#### Document excerpt
Elearning

9 minute read

What Is xAPI? A Beginners Guide

Sara Meij

Sara Meij

You’re onto it: you’ve got a well-rounded training and development strategy in place for your organization and employees. You’ve incorporated social learning, formal learning opportunities and you provide room for your staff to learn new skills through experiencing new hands-on situations within the workplace.

But how do you know if it’s successful? How do you know if the learning opportunities you’re providing are allowing your employees to flourish and grow? 

If you’ve been looking for ways to quantify your organization’s learning and development progress and experiences, you may have heard of xAPI. Chances are, you’re asking yourself “what is xAPI exactly?”, and wondering how it fits in with other elearning mainstays like SCORM and learning management systems

So let’s have a look at the benefits of xAPI, who should use it and how to implement it.

colleagues-using-computer-xapi

What is xAPI and how does it work?

In short, xAPI allows you to store and retrieve records for your learners and then share that data between applications, such as reporting and analytics tools. 

xAPI makes it possible to collect data about a wide range of experiences a person has online and offline, across many technologies. It can share that data with different systems, creating a 360-degree picture of someone’s learning experience and how that relates to their performance.
########
#### Exercise data
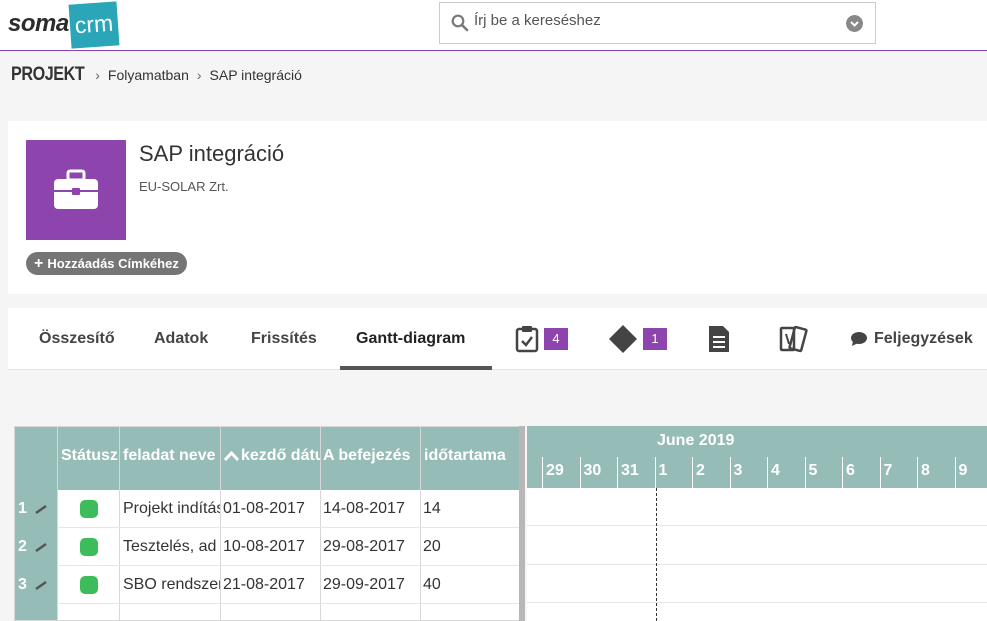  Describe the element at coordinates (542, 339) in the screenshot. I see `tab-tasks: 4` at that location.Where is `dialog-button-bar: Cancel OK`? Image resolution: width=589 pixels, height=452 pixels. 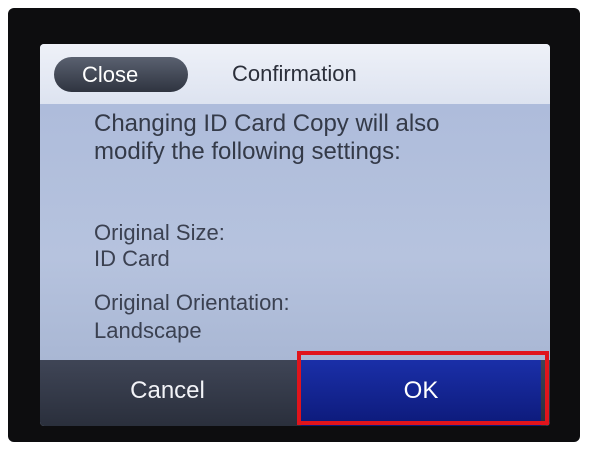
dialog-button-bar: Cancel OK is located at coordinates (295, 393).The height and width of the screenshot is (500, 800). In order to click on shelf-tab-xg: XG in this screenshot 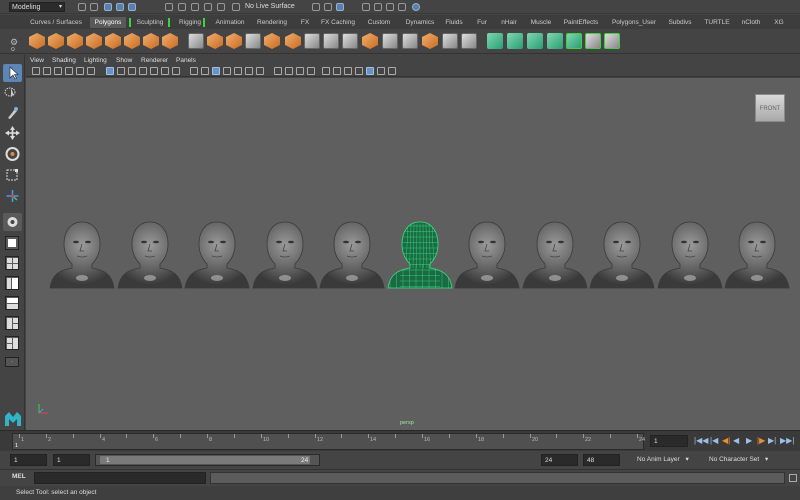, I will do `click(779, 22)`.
########
* [Work instruction 1]:
In the xAPI beginners guide, rewrite the stretch from "So let’s have" through "and analytics tools.", putting "platforms" in place of "applications".
* [Work instruction 2]:
Render this sentence from the xAPI beginners guide in Spanish: "xAPI makes it possible to collect data about a wide range of experiences a person has online and offline, across many technologies."

* [Exercise solution 1]:
So let’s have a look at the benefits of xAPI, who should use it and how to implement it.

colleagues-using-computer-xapi

What is xAPI and how does it work?

In short, xAPI allows you to store and retrieve records for your learners and then share that data between platforms, such as reporting and analytics tools.

* [Exercise solution 2]:
xAPI permite recopilar datos sobre una amplia variedad de experiencias que una persona tiene en línea y fuera de línea, a través de muchas tecnologías.